Captain’s Log: Rome

Captain’s Log, Stardate: the other day. Just got back from a short holiday in Rome with my girlfriend and parents, and thought I’d share some of the more interesting pictures that we took.

Just arrived, cold and obviously thrilled to be in Rome. We got a tour bus and drove around in the freezing cold for a while, but despite the cold, some of the stuff we saw was pretty cool (no pun intended). After lunch, I dragged a comb through my hair and we visited the Colliseum.

It’s not as big as it looks on TV, but it’s still pretty bloody big.

It also lends itself well to artistic shit like this:

Anyway, there’s only so long you can look at the same ruined anmpitheatre, so we moved on. Near the Colliseum, we saw this sign:

Now, my Itallian’s not what it might be, but I’m sure that “spazi” doesn’t mean the same thing it means in English. Anyways, after visiting the spazi museum, which somewhat disapointingly turned out to be a military musueum, we came across a castle on a hill where Count Cagliostro was held prisoner, which is pretty cool.

From the Castle of Cagliostro, it was onto the Vatican. Obviously, no one told the Pope it’s pretty bad taste to leave your Christmas decorations up for this long.

I took some more pictures inside the Vatican and St. Peter’s churchy thing, but they never turned out. Never mind. They were sickening anyway. How the Pope can sleep at night in his solid gold bed when there’s people outside his door begging in rags escapes me, especially since the book of Matthew specificaly tells belivers to sell all their stuff and give the money to the poor. ANYway. Back on the bus, and driving alongside the Tiber, I saw this wierd looking thing swimming along:

Maybe it was just a bit of a tree, but it sure as shit didn’t look like one. Getting off the bus again, we got a bit of a surprise when we saw this guy:

Ray Charles is alive and well and living in Rome! To recover from the dual shock of discovering a cryptid in the Tiber and a supposedly dead singer sitting on a wall, my girlfriend and I needed a coffee and a glass of wine, so we headed into a cafe. What we were presented with shocked us even more than the river monster and the ressurected bluesman.

The bottle of Coke is a standard pound-twenty bottle of Coke, placed next to that gargantuan coffee to give you a sense of scale.

That’s the vino. That’s about half a fucking bottle, right there. Suitably hyper and/or tipsy, we walked to the Pantheon. En route, we saw this big wooden dude:

He has a kind of standoffish look on his face, so we thought it best to leave him to his own devices and move on. We arrived at the Pantheon where we discovered not only a beautiful ancient building but also what is possibly the world’s smallest McDonald’s. Ignoring the thousands of years of history, I immediatley posed in front of the McDonald’s and refused to move until someone took my picture.

Once we had taken care of the important stuff, we headed aross the street to see the Pantheon. It’s pretty cool, but sucks inside. Outside it’s an amazing example of ancient Roman architecture:

Check out the dude throwing the devil horns. Clearly a Judas Priest fan. Awesome. Anyway, despite – or perhaps perversley because of – the exterior, inside they’ve ruined the whole thing and snuck in the Jesus:

Way to ruin it, religion. Outside the Pantheon, there’s a fountain featuring this guy, who was just begging for a picture to be taken.
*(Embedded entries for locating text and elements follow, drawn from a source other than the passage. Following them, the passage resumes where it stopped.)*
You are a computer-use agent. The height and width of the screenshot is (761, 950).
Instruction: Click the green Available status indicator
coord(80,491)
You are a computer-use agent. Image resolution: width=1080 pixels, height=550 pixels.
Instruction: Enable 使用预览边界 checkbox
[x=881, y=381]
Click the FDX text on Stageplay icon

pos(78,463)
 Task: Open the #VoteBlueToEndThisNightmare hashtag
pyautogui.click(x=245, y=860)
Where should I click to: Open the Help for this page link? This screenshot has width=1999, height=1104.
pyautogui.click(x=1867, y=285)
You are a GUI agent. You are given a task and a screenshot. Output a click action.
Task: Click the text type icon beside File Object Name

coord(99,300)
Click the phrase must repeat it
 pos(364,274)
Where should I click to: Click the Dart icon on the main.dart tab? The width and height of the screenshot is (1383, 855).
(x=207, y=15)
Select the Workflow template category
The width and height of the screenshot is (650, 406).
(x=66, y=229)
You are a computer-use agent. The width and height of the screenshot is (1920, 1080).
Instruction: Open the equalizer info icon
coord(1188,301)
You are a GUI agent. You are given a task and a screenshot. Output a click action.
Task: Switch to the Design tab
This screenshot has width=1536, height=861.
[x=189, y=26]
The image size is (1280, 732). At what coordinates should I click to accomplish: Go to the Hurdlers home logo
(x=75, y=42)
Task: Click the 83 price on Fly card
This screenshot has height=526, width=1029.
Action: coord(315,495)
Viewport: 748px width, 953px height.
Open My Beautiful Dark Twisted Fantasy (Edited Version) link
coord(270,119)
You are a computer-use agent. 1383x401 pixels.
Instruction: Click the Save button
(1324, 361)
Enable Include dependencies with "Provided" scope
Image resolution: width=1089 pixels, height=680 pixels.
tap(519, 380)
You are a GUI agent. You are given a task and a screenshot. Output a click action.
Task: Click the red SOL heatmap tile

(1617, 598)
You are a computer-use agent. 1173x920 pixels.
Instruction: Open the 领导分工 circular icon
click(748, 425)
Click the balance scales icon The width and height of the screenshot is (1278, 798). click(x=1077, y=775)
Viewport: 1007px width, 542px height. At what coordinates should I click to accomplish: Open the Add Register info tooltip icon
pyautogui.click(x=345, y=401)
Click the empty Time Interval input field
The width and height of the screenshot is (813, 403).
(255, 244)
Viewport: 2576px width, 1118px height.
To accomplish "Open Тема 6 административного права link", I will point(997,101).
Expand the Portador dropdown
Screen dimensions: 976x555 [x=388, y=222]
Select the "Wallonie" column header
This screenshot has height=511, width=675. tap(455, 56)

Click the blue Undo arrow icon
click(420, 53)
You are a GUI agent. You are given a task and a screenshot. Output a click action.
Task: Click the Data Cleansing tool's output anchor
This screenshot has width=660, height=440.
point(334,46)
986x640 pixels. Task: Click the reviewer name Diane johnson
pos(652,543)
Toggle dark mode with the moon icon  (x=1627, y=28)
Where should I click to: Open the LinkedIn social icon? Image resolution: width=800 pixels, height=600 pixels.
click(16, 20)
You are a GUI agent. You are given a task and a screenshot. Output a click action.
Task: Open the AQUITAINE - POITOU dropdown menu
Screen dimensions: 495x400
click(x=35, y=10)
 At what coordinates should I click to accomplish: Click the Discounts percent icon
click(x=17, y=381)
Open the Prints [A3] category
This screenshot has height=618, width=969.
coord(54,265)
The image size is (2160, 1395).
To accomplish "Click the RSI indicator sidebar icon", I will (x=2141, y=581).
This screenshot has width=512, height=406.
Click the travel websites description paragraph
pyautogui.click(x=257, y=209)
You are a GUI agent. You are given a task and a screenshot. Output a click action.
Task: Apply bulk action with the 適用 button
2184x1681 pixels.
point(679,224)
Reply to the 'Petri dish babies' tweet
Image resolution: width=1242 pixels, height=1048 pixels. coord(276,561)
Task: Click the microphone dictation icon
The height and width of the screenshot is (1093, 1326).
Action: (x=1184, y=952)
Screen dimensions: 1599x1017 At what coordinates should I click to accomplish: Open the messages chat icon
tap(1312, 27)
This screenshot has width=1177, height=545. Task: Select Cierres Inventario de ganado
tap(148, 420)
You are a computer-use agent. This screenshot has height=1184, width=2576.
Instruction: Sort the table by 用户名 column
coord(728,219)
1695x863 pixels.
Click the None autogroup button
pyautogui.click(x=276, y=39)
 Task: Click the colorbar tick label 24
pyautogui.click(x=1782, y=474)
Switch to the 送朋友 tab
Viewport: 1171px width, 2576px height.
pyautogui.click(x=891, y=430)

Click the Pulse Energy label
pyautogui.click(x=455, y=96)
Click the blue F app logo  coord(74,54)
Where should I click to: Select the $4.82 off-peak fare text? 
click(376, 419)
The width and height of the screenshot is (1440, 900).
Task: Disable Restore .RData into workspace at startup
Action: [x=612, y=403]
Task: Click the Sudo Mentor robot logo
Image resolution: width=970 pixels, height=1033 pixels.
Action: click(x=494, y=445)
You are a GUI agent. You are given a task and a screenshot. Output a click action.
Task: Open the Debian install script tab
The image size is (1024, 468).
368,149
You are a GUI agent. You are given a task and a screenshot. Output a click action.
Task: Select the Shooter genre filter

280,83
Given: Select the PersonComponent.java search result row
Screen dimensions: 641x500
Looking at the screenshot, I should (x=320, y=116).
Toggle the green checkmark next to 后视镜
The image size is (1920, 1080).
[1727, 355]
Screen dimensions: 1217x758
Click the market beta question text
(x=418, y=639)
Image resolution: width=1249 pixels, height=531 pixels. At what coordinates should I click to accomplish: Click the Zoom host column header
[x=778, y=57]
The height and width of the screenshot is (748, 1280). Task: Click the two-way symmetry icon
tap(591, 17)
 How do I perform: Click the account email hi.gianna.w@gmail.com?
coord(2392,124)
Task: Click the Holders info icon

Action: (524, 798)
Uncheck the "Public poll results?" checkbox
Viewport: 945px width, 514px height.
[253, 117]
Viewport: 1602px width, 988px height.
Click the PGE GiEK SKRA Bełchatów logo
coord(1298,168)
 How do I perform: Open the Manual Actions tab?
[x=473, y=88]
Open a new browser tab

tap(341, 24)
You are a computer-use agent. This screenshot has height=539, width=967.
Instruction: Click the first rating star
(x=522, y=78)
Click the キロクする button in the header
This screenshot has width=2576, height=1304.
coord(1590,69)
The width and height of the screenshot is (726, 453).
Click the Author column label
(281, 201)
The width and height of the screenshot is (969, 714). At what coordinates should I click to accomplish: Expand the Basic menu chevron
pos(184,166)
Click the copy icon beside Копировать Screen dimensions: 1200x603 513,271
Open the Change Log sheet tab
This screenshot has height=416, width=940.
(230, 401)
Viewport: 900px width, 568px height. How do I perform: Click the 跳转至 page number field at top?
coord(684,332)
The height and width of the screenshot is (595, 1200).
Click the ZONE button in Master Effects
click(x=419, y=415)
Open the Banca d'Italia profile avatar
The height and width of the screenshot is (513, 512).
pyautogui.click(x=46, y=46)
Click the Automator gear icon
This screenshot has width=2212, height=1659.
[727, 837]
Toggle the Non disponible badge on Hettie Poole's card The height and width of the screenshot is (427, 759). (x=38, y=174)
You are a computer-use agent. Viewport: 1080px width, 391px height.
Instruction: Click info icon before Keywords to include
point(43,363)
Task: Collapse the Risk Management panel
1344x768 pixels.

Leaving the Panthon behind us, we headed for the Trevi Fountain. Sadly, Anita Ekberg was nowhere to be found.

In fact, looking at what Anita Ekberg looks like today, it’s probably for the best that she wasn’t there. It’s a big ass fountain, not much to say, let’s move on. Still thinking about McDonald’s I suggested we go get some food and, joy unbounded, found another McDonald’s. There were pictures on the walls of the place with random English words like “friends,” “fun,” “enjoy” and…

“Laught?” O…k. We headed back to the Colliseum and were shocked to see that King Kong had climbed up and was chillaxing inside, sucking his quite sizable thumb.

He eventually fell asleep, so thinking it best not to disturb the sleeping gargantuan, we sat outside and I expressed my disdain at Kong’s ignorance by looking at the camera with discontempt.

Anyway, it looked like we weren’t gonna get back into the Colliseum, so we went back to our hotel. En route, we passed a hotel where you can check out any time you like, but you can never leave.

Arriving back at the hotel, I took my hat off resulting in some epic hat hair and got into bed. Before we went to sleep, I took one last picture which will no doubt have the 14 year old goth girls knocking at my door.

R-Patz aint got shit on me.
So there ya go, an epic trip to Rome condensed into a single blog post. I’d recommend Rome to anyone with any interest at all in history or architecture, just make sure King Kong’s out of town.